*Work item*. Below this line is the material. Write out only its lines from the one containing "Viewport: 714px width, 588px" through the one containing "You are a computer-use agent. 868x488 pixels.", both kept, exactly.
○ ○ ○
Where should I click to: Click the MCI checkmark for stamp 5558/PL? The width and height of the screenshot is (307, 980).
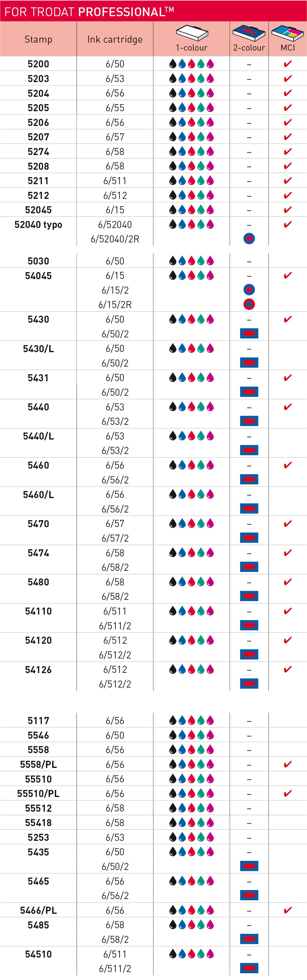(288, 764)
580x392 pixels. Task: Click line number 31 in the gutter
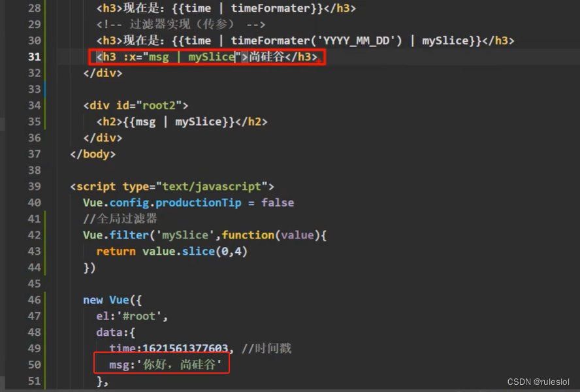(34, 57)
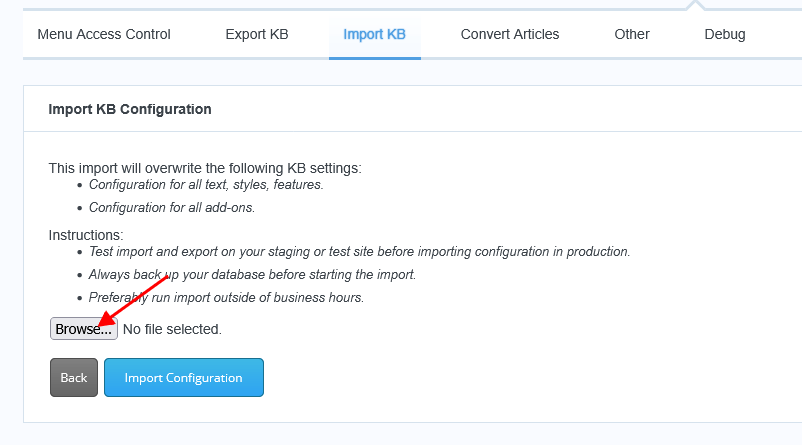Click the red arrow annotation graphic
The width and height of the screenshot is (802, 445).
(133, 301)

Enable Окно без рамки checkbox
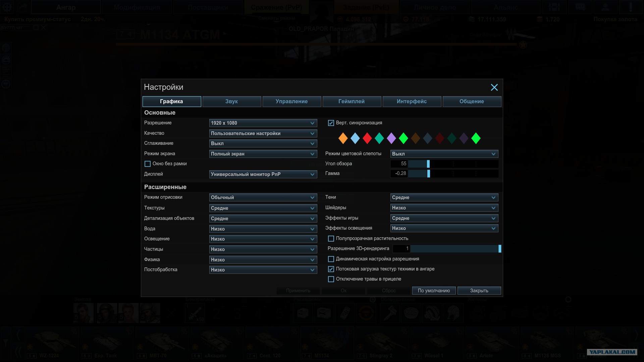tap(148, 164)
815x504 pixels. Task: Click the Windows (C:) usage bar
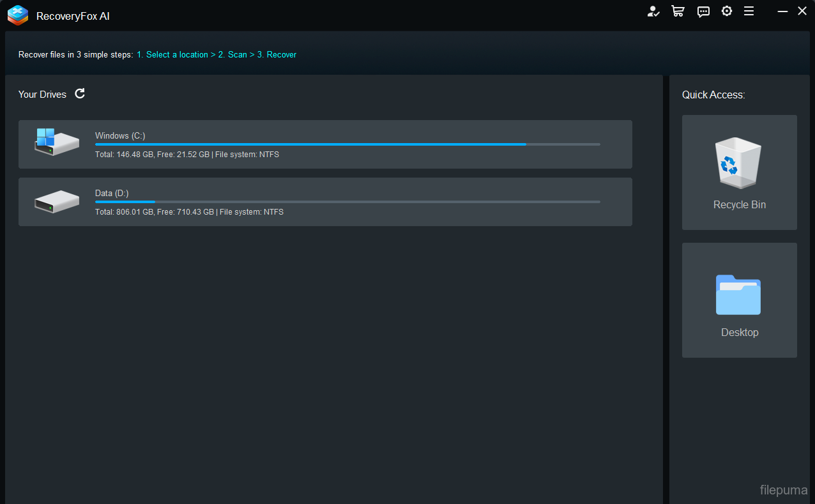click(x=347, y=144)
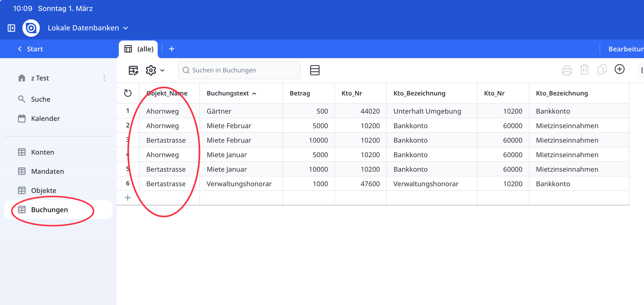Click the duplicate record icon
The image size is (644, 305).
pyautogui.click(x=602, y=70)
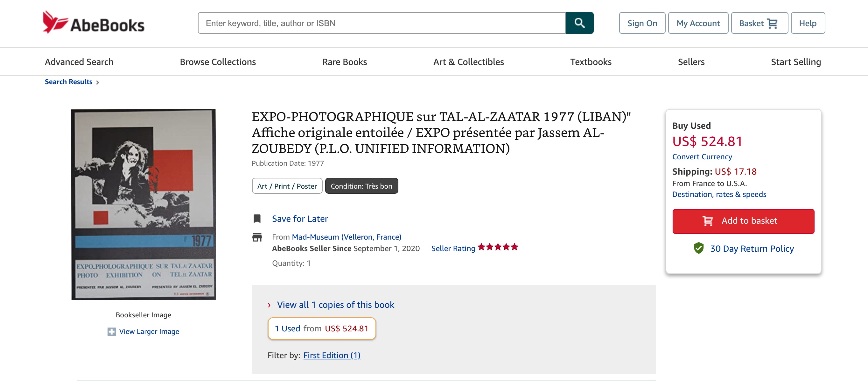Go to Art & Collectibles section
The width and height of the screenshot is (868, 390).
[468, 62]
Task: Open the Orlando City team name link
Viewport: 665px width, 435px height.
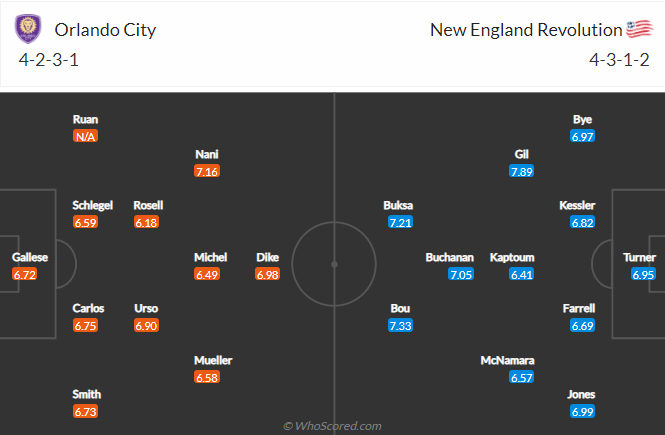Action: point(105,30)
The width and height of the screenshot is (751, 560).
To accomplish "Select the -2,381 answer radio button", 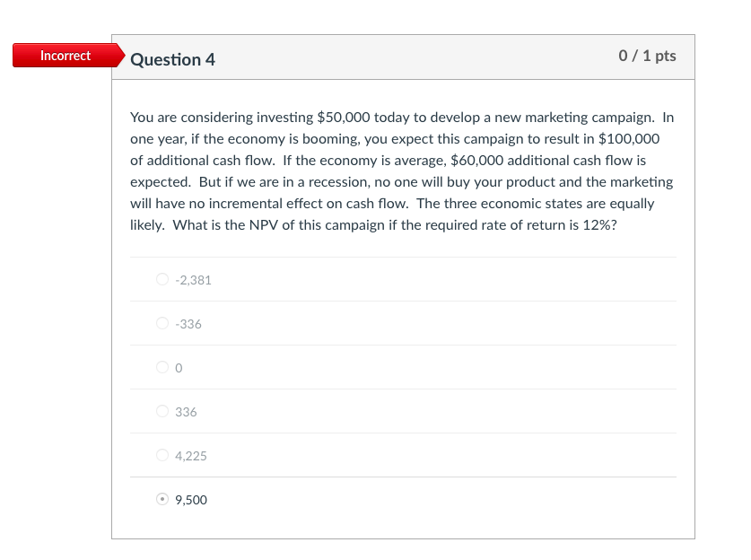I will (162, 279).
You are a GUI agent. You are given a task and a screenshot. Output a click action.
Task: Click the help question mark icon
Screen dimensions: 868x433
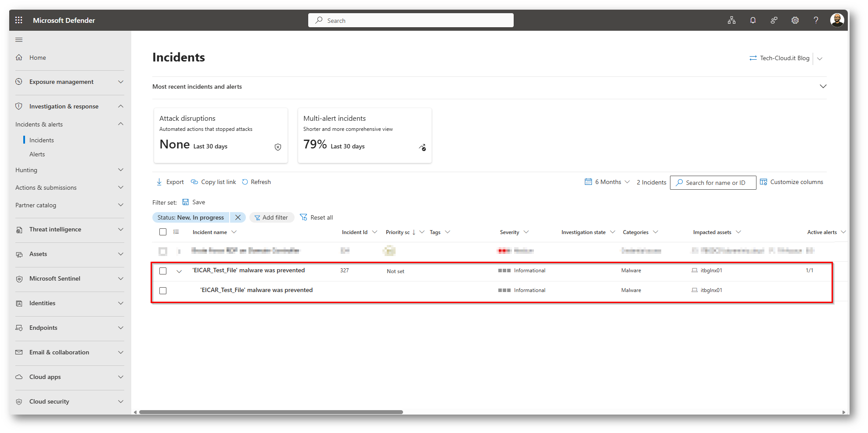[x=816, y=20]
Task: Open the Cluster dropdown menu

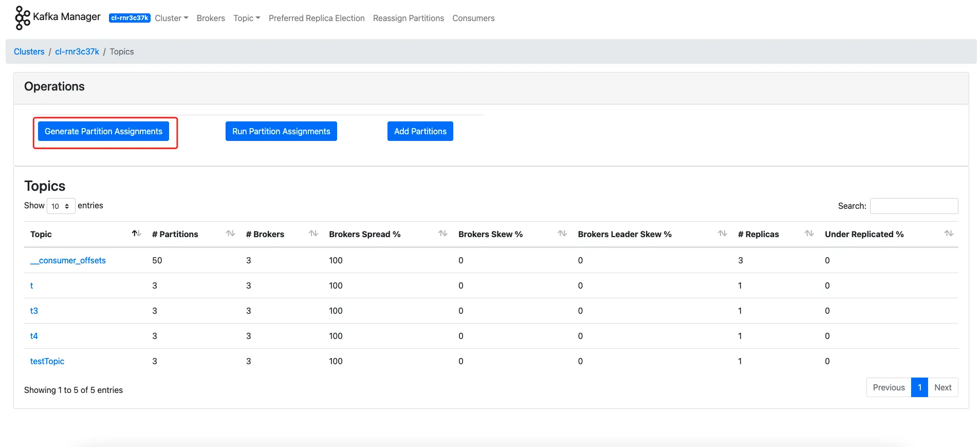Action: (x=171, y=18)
○ ○ ○
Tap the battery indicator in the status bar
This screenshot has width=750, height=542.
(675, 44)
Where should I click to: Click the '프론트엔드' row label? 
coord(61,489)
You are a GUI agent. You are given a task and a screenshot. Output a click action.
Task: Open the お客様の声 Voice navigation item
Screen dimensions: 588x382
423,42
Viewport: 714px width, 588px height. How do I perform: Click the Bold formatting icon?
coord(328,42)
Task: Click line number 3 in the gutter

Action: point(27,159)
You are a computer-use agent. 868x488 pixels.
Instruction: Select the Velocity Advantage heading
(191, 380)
○ ○ ○
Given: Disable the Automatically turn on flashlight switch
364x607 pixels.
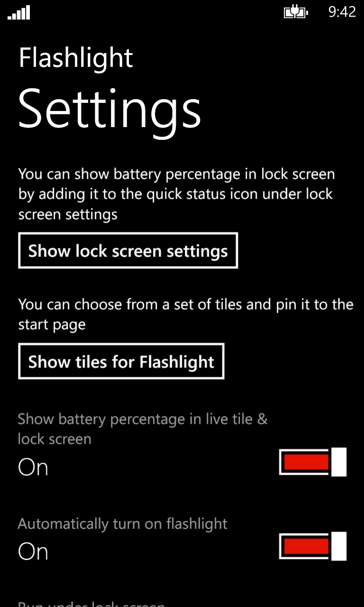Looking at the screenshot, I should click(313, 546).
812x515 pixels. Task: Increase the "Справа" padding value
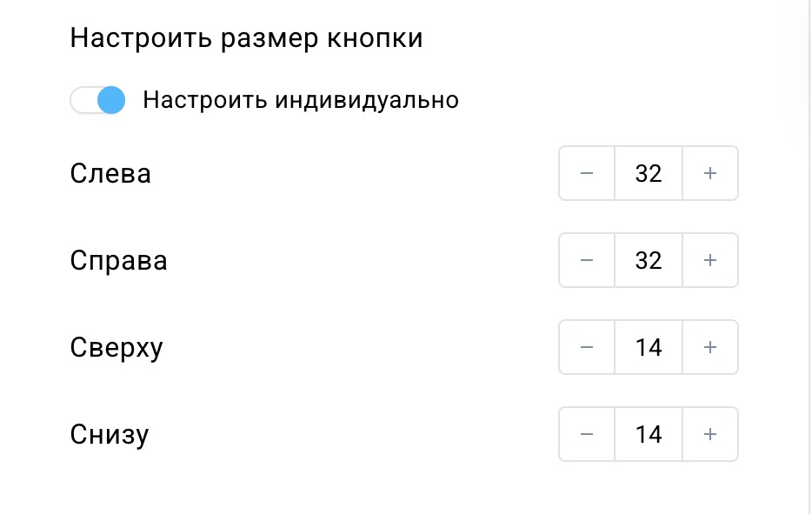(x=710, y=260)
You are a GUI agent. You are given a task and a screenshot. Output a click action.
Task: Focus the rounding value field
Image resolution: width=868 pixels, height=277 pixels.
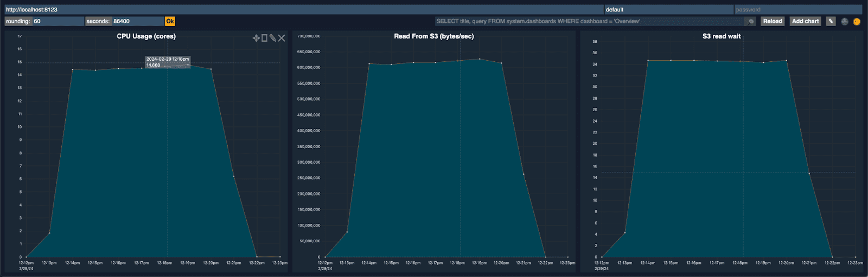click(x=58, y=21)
○ ○ ○
*Solution to this task*.
Viewport: 714px width, 588px height. How do I perform: Click the Bold formatting icon?
coord(328,42)
Task: Click line number 3 in the gutter

Action: point(27,159)
You are a computer-use agent. 868x488 pixels.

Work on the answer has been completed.